Diante dos riscos do inverno, segundo o sanitarista Vecina, a proteção à população em situação de rua depende da articulação de políticas públicas coordenadas principalmente pelos municípios. “É o município quem conhece o território e deve prever os ciclos do frio com antecedência”, explica. Ações de prevenção envolvem a distribuição de roupas e cobertores, oferta de alimentação quente e acesso à higiene pessoal, além da ampliação dos abrigos temporários.

Ele reforça ainda que a vacinação é uma frente essencial: campanhas contra gripe e Covid-19 precisam alcançar essa população, que apresenta baixa imunidade e alta incidência de comorbidades como hipertensão, diabetes e doenças respiratórias. Mesmo sendo grupo prioritário, muitos ainda não são imunizados por barreiras no acesso.

Sobre os abrigos, Dr. Vecina alerta para seu papel ambíguo: “Eles protegem contra o frio, o que evita a hipotermia — condição que pode levar à morte —, mas se mal estruturados, podem também favorecer a transmissão de doenças”. Ainda assim, reconhece que são fundamentais para reduzir os impactos mais imediatos da exposição ao frio.

Em São Paulo, além da rede fixa de acolhimento, a Prefeitura de São Paulo coordena a Operação Baixas Temperaturas, recebendo doações de roupas, calçados e cobertores em UBSs, AMAs e pontos fixos como a Secretaria de Direitos Humanos e Poupatempos  e são ativados abrigos emergenciais em noites com temperaturas abaixo de 13 °C. O acesso pode ser feito via abordagem da assistência social ou pela central 156. No entanto, a ocupação é alta e muitos recusam o acolhimento por medo, superlotação ou regras rígidas. Como aponta Vecina, “a verdadeira solução está na redução da pobreza e na criação de políticas integradas que enfrentam as causas da exclusão social”.

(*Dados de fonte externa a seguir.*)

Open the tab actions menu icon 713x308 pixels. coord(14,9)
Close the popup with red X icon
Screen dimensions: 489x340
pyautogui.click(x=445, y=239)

Além das ações públicas, a mobilização da sociedade civil e de campanhas como a “Aquece SP” reforça a rede de apoio no inverno. Diversas ONGs estão promovendo a entrega de kits (moletom + higiene + refeição quente) e atendimento médico, psicológico e social em tendas na cidade. Qualquer cidadão pode doar roupas em bom estado, cobertores, toucas, luvas e até alimentos não perecíveis, e acionar a central 156 para encaminhamento de moradores de rua que precisam de abrigo.